'Mali kural para politikasının etkinliğini artıracak'
Merkez Bankası Başkanı Durmuş Yılmaz, Bakanlar Kurulu'na yaptığı sunumda ekonomik gelişmelere ilişkin bilgi verdi. Yılmaz, mali kuralın dengeleyici para politikasi izlenmesine imkan vereceğini kaydetti.
Merkez Bankası Başkanı Durmuş Yılmaz, Bakanlar Kurulu'na sunum yaptı. Merkez Bankası Başkanı Yılmaz, Orta Vadeli Program'daki öngörülerin ve yapısal reformların hayata geçirilmesi, Mali Kural ile ilgili yasal düzenlemelerin tamamlanması, kamu borcunun sürdürülebilirliği ile ilgili kaygıların oluşmasını önleyecek, maliye politikasında orta ve uzun vadeli öngörülebilirliği sağlayacak ve güven ortamını pekiştirecek diğer uygulamaların Türkiye'nin risk priminin düşmesine ve faizlerin uzun süre düşük seviyelerde kalmasına yardımcı olacağını belirtti.
Tasarruf eğilimini olumlu etkileyecek adımlar
Bireysel emeklilik sistemine katılımın artması, emeklilik yaşının 42'den 65'e yükseltilmesi, sermaye piyasalarının geliştirilmesi, finansal eğitime daha fazla önem verilmesi gibi atılan ve ileride atılabilecek adımların tasarruf eğilimini olumlu yönde etkileyeceğini ifade eden Yılmaz, geçici unsurların kademeli olarak ortadan kalkmasıyla enflasyonun tekrar düşüş sürecine girmesinin beklendiğini kaydetti.
Faizlerin uzun süre düşük düzeylerde tutulması
Hızlı büyüme dönemlerinde reel politika faizlerinin uzun süre düşük düzeylerde tutulmasının ve bunun borçluluk oranlarında aşırı artışa yolaçması dolayısıyla finansal istikrar için bir risk unsuru olduğunu vurgulayan Yılmaz, küresel ekonomide 2009 yılının son çeyreğinde belirginleşen toparlanma eğiliminin, bu yılın ilk çeyreğinde de devam ettiğinin altını çizdi. Yılın ilk çeyreğinde küresel ekonomideki toparlanma sürecinin ve finansal piyasalarda normalleşme eğiliminin devam ettiğini belirten Yılmaz, "Kredi piyasalarındaki sorunların kısmen devam etmesi ve işsizlik oranlarının yüksek seviyelerini koruması geleceğe dönük belirsizlikleri artırmaktadır. Özellikle gelişmiş ülkelerde uygulanan genişleyici maliye politikalarının bir sonucu olarak hızla artan bütçe açıkları ve kamu borç stokları, uzun vadeli faiz oranlarını artırarak özel talebi olumsuz yönde etkileyebilecek önemli bir risk unsurudur" dedi.

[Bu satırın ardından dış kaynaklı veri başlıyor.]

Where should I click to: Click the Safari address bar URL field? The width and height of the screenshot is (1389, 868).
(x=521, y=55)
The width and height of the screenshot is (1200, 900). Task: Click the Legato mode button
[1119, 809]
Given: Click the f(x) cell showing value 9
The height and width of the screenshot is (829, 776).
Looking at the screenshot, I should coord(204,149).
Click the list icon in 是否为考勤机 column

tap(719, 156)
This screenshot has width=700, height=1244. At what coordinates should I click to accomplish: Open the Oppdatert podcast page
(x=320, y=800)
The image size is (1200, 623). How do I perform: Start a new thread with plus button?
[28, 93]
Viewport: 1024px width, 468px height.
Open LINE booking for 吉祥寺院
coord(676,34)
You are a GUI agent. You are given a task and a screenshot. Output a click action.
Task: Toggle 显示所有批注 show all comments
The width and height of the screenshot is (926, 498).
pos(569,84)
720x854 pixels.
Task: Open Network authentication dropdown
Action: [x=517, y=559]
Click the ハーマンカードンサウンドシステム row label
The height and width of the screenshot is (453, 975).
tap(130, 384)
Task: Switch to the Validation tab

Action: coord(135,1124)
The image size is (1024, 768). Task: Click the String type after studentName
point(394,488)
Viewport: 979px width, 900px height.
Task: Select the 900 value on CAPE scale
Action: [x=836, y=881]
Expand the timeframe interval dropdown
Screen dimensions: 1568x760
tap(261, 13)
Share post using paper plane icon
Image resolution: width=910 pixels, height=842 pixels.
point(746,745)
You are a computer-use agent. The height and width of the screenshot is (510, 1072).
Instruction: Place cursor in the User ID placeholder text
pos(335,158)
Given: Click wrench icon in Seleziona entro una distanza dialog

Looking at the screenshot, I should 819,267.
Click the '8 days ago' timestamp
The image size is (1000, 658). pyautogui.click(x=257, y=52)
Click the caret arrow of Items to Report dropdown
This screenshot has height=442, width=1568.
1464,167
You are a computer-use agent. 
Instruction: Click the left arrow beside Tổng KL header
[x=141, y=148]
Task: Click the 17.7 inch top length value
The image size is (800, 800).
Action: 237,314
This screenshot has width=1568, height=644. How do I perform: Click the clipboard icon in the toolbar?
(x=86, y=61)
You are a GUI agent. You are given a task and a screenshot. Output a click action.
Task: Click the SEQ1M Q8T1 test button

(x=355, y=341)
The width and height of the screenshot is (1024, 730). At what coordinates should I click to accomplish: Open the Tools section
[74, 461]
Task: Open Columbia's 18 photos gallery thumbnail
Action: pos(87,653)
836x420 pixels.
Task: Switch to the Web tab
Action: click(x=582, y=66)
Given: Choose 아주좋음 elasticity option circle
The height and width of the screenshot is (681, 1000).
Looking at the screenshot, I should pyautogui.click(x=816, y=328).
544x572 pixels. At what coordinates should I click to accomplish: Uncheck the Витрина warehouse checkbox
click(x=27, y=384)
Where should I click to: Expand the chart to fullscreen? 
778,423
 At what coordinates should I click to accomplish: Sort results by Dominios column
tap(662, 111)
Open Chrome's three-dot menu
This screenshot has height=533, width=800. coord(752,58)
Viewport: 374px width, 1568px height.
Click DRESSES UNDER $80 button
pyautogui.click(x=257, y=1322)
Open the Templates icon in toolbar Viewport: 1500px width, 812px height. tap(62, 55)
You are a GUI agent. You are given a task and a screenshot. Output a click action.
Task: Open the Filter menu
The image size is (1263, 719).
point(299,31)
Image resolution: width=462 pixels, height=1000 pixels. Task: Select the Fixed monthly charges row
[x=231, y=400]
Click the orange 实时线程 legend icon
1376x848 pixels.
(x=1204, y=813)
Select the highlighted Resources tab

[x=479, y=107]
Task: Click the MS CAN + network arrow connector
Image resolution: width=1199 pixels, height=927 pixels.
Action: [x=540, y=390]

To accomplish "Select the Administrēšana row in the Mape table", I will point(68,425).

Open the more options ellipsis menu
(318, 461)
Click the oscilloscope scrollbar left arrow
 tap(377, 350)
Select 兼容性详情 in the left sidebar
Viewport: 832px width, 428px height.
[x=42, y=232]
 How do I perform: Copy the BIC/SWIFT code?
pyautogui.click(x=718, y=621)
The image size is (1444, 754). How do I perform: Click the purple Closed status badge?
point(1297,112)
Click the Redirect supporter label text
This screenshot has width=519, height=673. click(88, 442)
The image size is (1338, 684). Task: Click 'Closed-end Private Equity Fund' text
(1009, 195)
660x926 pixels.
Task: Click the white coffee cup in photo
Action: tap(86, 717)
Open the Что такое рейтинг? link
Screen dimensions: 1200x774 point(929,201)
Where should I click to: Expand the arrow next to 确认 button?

Borç yükü yüksek ülkelerin risk primlerinde sert yükselişler
Son dönemde borç yükü yüksek ülkelerin risk primlerinde sert yükselişler gözlendiğine dikkat çeken Yılmaz, Türkiye'nin risk priminin ise, güçlü finans sektörü ve düşük borçluluk oranının verdiği destek ile göreli olarak istikrarlı seyrini koruduğunu ifade etti.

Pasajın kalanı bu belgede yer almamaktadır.